RECORDED DATA START

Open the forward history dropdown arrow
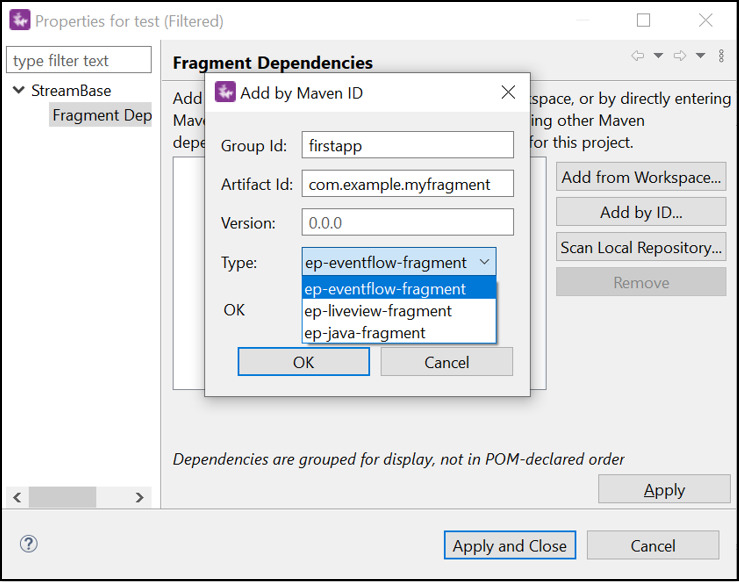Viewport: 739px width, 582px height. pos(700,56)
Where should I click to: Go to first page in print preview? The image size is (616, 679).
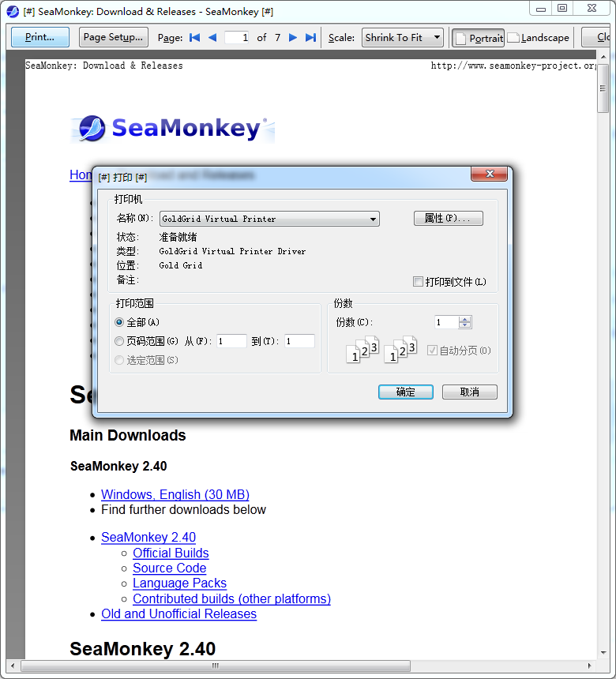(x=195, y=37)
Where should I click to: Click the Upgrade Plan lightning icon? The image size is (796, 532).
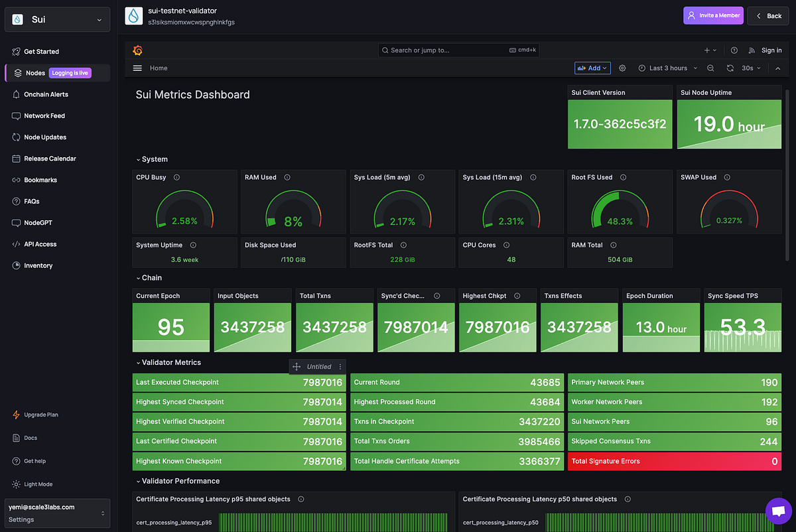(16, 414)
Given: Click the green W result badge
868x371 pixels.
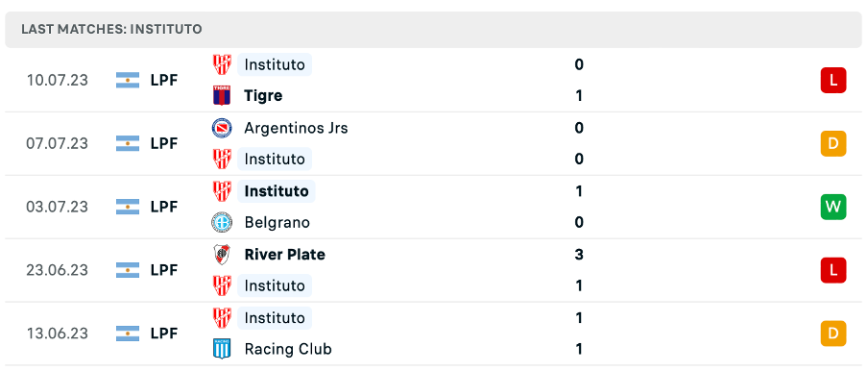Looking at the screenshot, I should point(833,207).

RECORDED DATA END
RECORDED DATA START

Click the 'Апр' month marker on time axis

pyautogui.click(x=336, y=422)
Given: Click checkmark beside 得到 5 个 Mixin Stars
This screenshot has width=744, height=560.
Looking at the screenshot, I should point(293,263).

RECORDED DATA END
RECORDED DATA START

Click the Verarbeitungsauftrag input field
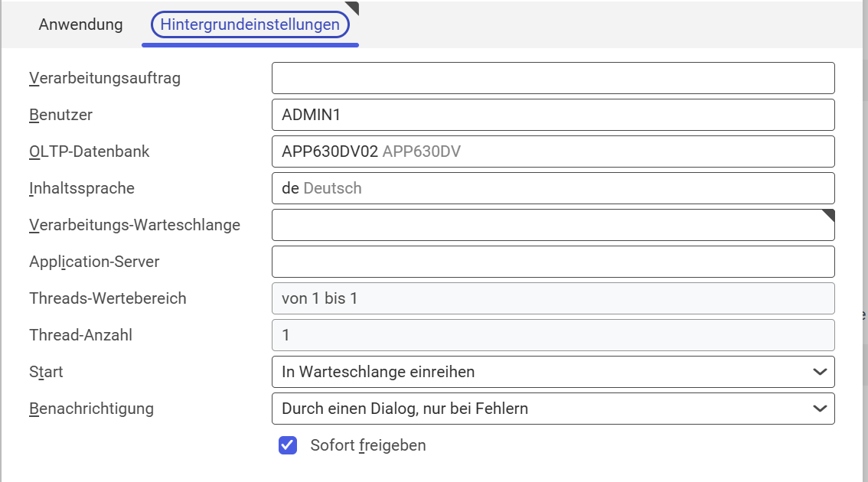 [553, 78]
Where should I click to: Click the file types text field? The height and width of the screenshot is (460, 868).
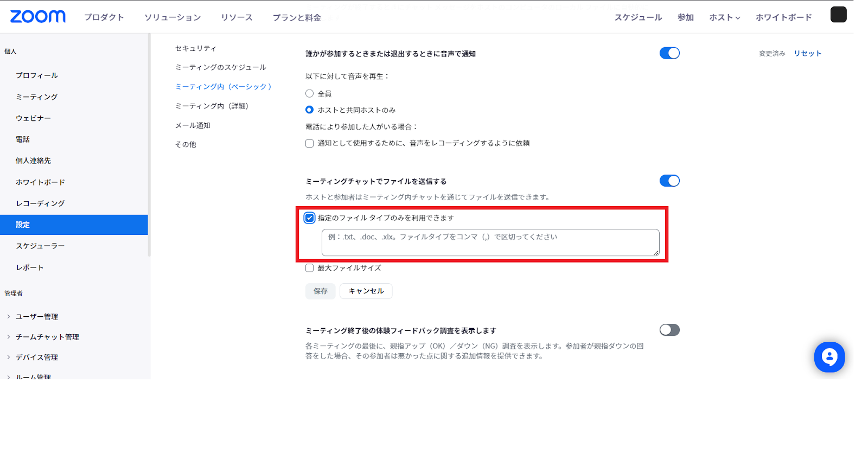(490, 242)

RECORDED DATA END

__PROBLEM TO SOLVE__. Please tally the lines of the listing that include the string "Given". Give the total alone.

__SOLUTION TO THE EXERCISE__. 2